Después de la venida del Señor, una vez que nosotros, toda la Iglesia Universal, estemos en el cielo con cuerpos glorificados, pasaremos por lo que la Biblia llama “el tribunal de Cristo” (Rom. 14:10-12). Cristo revisará la vida de cada creyente desde el momento de la conversión hasta el fin de su carrera cristiana sobre la tierra. Hay unas seis coronas que Él dará como resultado de ese escrutinio: La corona de la vida para el mártir (Ap. 2:10); la corona incorruptible de gloria para el anciano fiel en una iglesia local (1 P. 5:4), la corona para el que gana almas (1 Tes. 2:19); la corona de vida para el que resiste la tentación (Stg. 1:12); la corona incorruptible para el que corre bien su carrera cristiana (1 Cor. 9:25), y la corona de justicia para los que aman su venida (2 Tim. 4:8). Sin embargo, en gratitud a Él y en actitud de adoración, echaremos nuestras coronas delante del trono (Ap. 5:10).

Yo espero entrar al cielo,
Donde reina eterno amor;
Peregrino soy, y anhelo
Las moradas del Señor.

Pedro comparó a los creyentes a extranjeros y peregrinos, o sea, no somos del mundo ni nos quedaremos aquí (1 P. 2:11). Cristo prometió a sus discípulos en el aposento alto la noche antes de morir: “En la casa de mi Padre muchas moradas hay… voy, pues, a preparar lugar para vosotros… vendré otra vez y os tomaré a mí mismo, para que donde yo estoy, vosotros también estéis” (J. 14:2-3).

Pronto espero unir mi canto
Al triunfante y celestial;
Y poder cambiar mi llanto
Por un himno angelical.

La Biblia concluye con una promesa preciosa que describe lo que será la experiencia eterna de los redimidos. Dice así: “Enjugará Dios toda lágrima de los ojos de ellos; y ya no habrá muerte, ni habrá más llanto, ni clamor, ni dolor; porque las primeras cosas pasaron” (Ap. 21:5).
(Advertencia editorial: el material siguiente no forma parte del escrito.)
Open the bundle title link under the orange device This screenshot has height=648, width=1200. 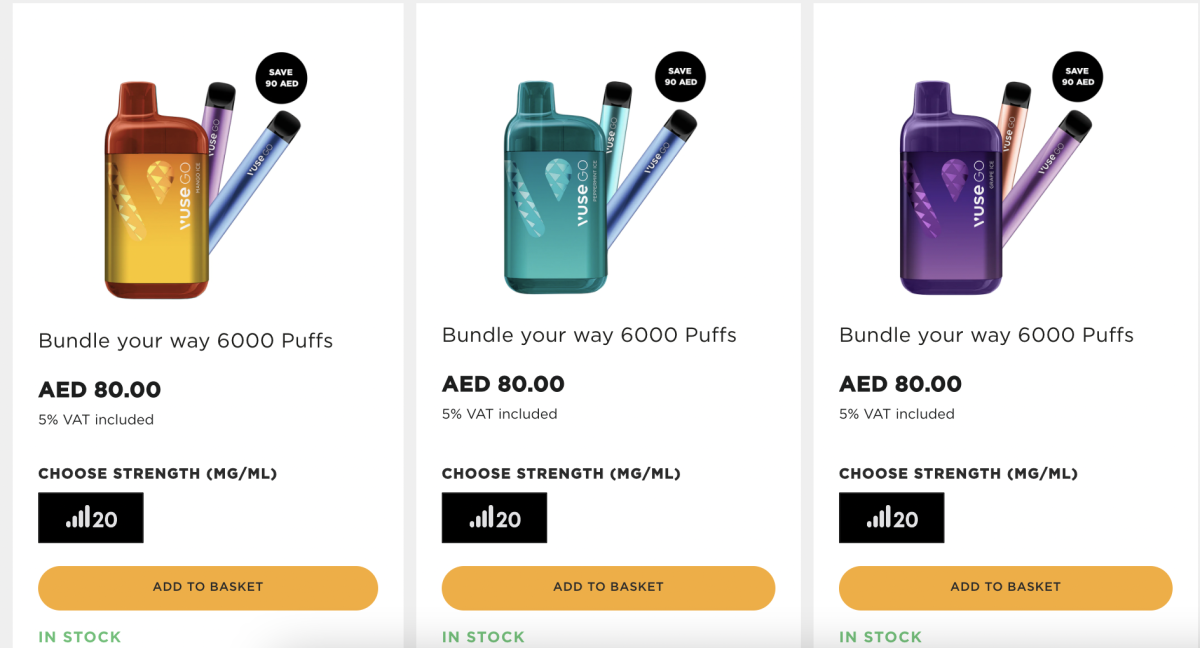(x=186, y=341)
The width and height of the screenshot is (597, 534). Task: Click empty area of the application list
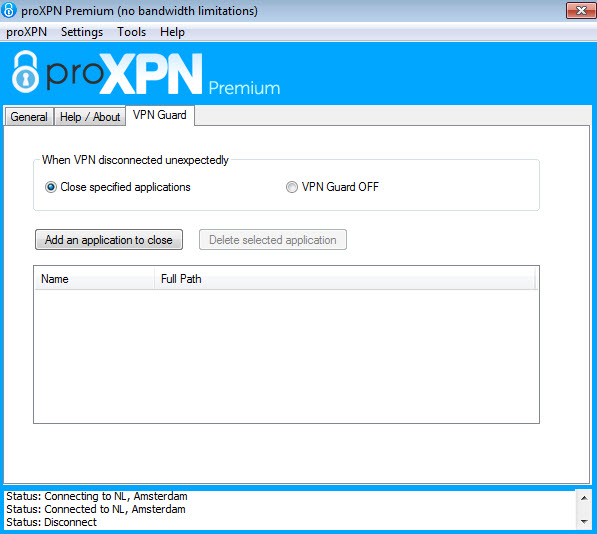click(286, 356)
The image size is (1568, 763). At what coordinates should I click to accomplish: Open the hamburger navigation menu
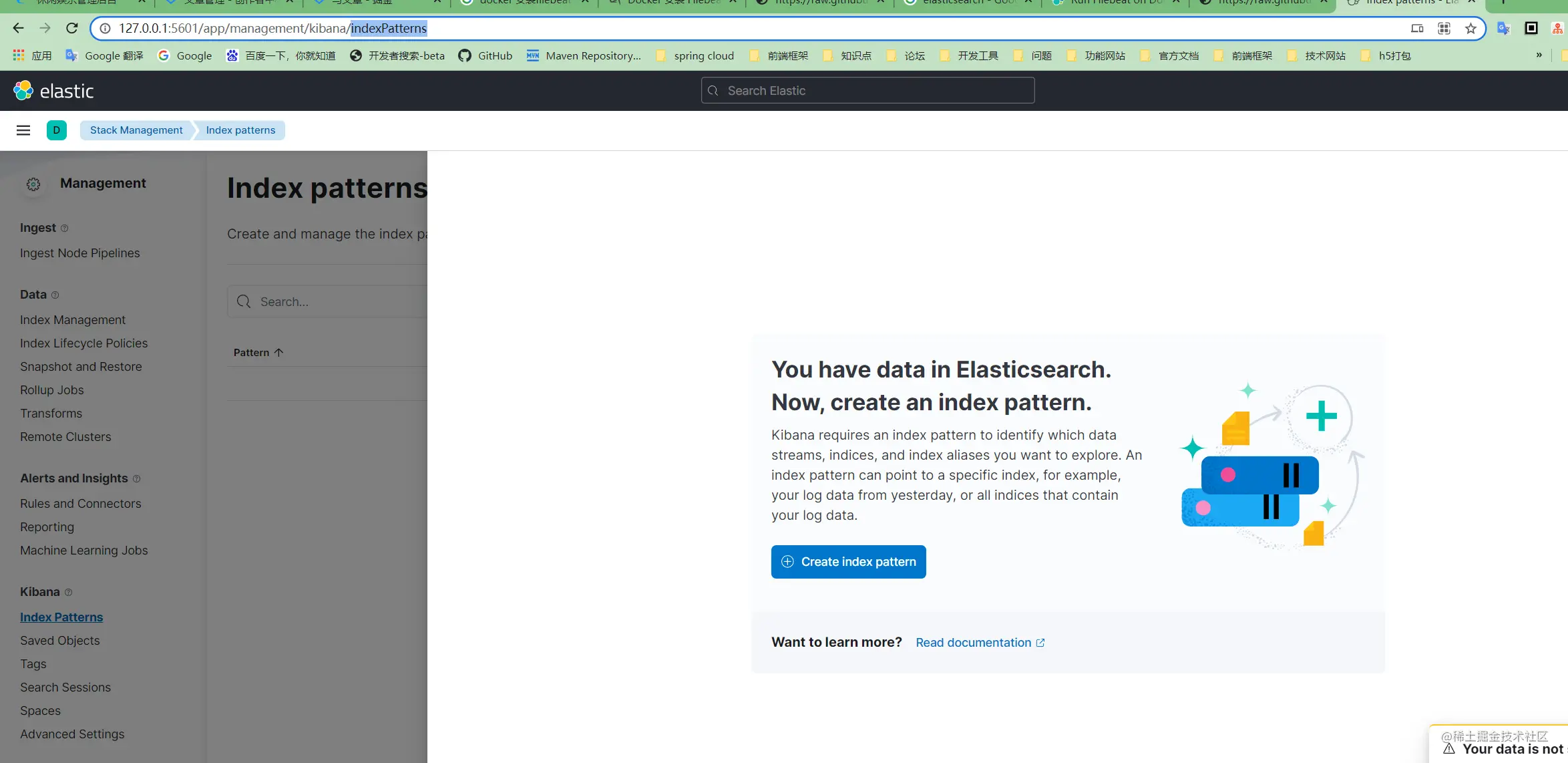[23, 130]
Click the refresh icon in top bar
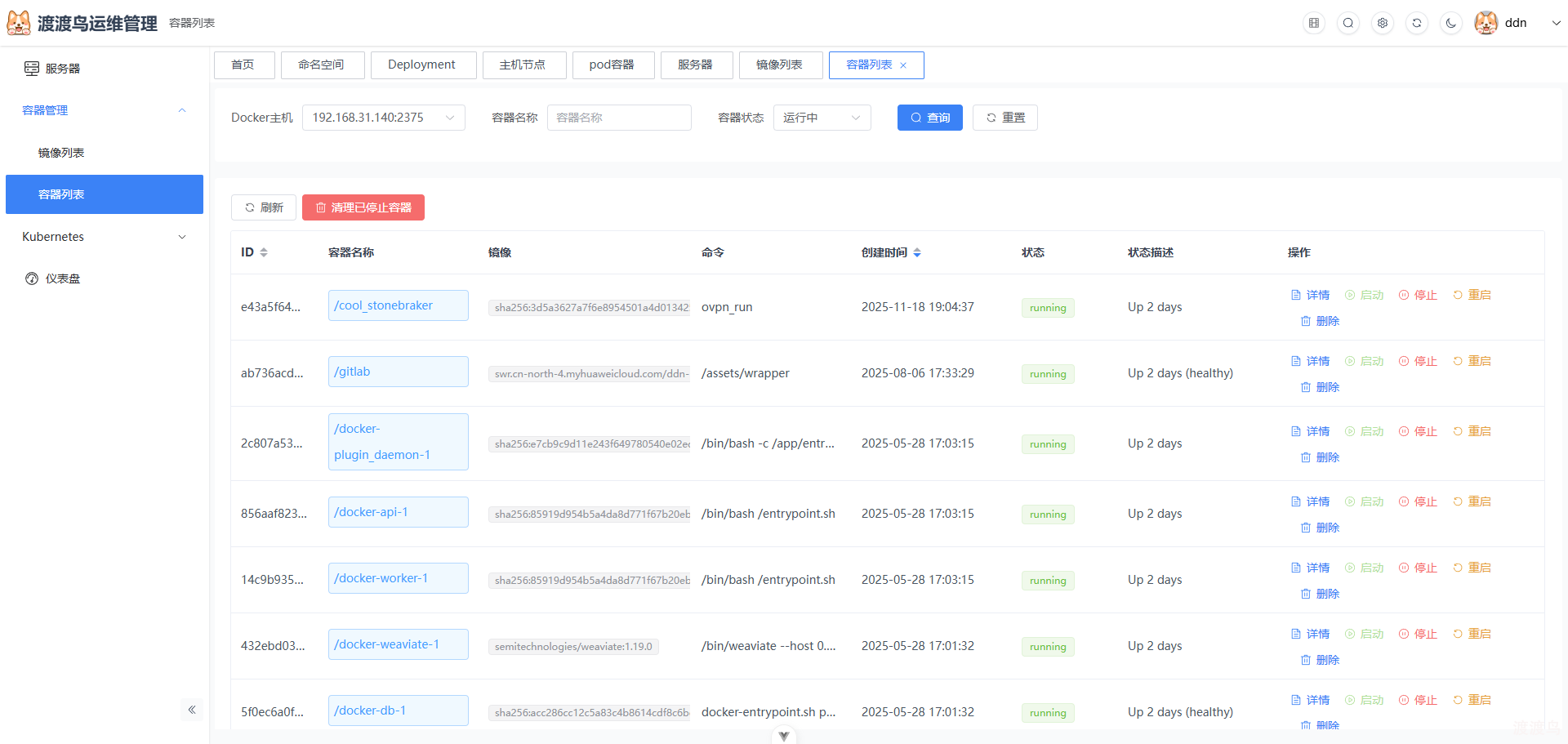 pyautogui.click(x=1416, y=23)

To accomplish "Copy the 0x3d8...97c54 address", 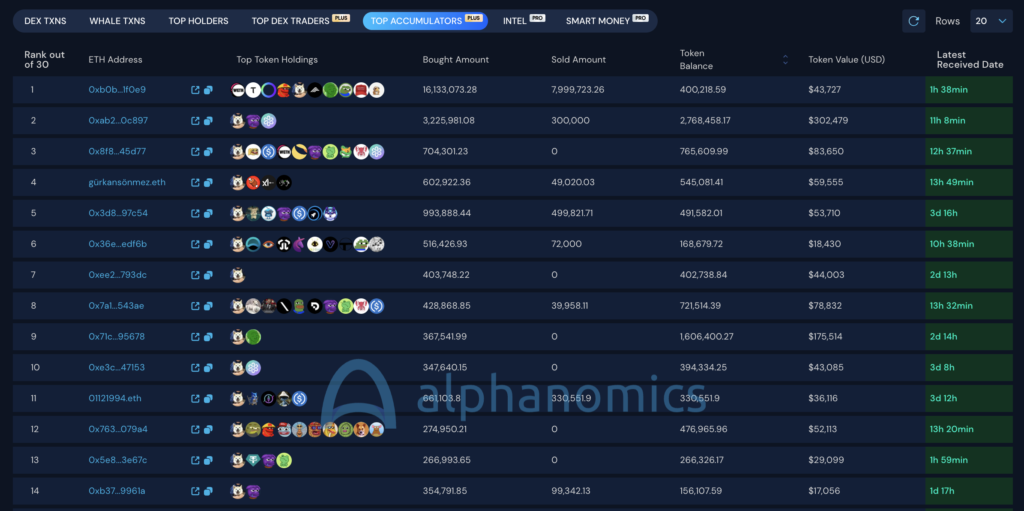I will tap(209, 214).
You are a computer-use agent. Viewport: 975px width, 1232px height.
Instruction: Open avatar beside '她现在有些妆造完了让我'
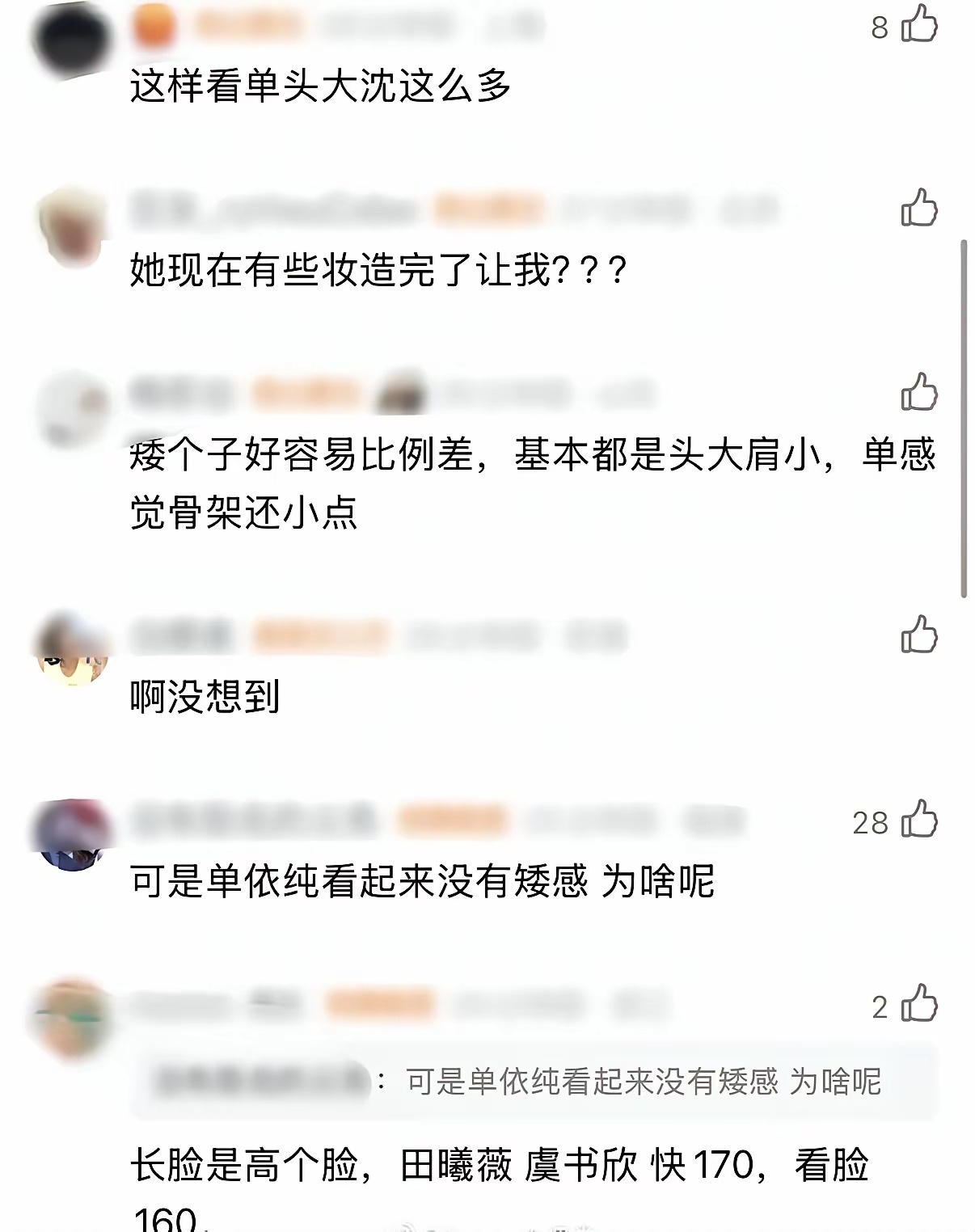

Hace unos 40 años a un tío segundo mío en el Canadá le sucedió una terrible tragedia. Estaba vacacionando con su esposa, ambos cristianos, en una ciudad turística en el Canadá. Habían ido a cenar en un restaurante y cruzaban una calle para dirigirse a su auto. No se percataron de que venía un carro en dirección contraria con un hombre ebrio al volante. Ambos fueron atropellados y ella murió instantáneamente. Él sobrevivió, pero por sus heridas y fracturas no pudo asistir al sepelio de su esposa. Unas semanas después me armé de valor para ir a visitarlo en el hospital y ver si podía animarlo. Lloramos un rato y, por fin, el interrumpió el silencio, y dijo algo que no he olvidado: “David, aquí tenemos las preguntas con las lágrimas. Cuando lleguemos al cielo tendremos las respuestas sin las lágrimas”.

Sí, hermano Pedro Grado, gracias por escribir este hermoso himno. Será un número incontable en gloria que también cambiará sus lágrimas por un canto angelical. Mientras tanto, esperamos con paciencia, la mañana de aquel día sin igual.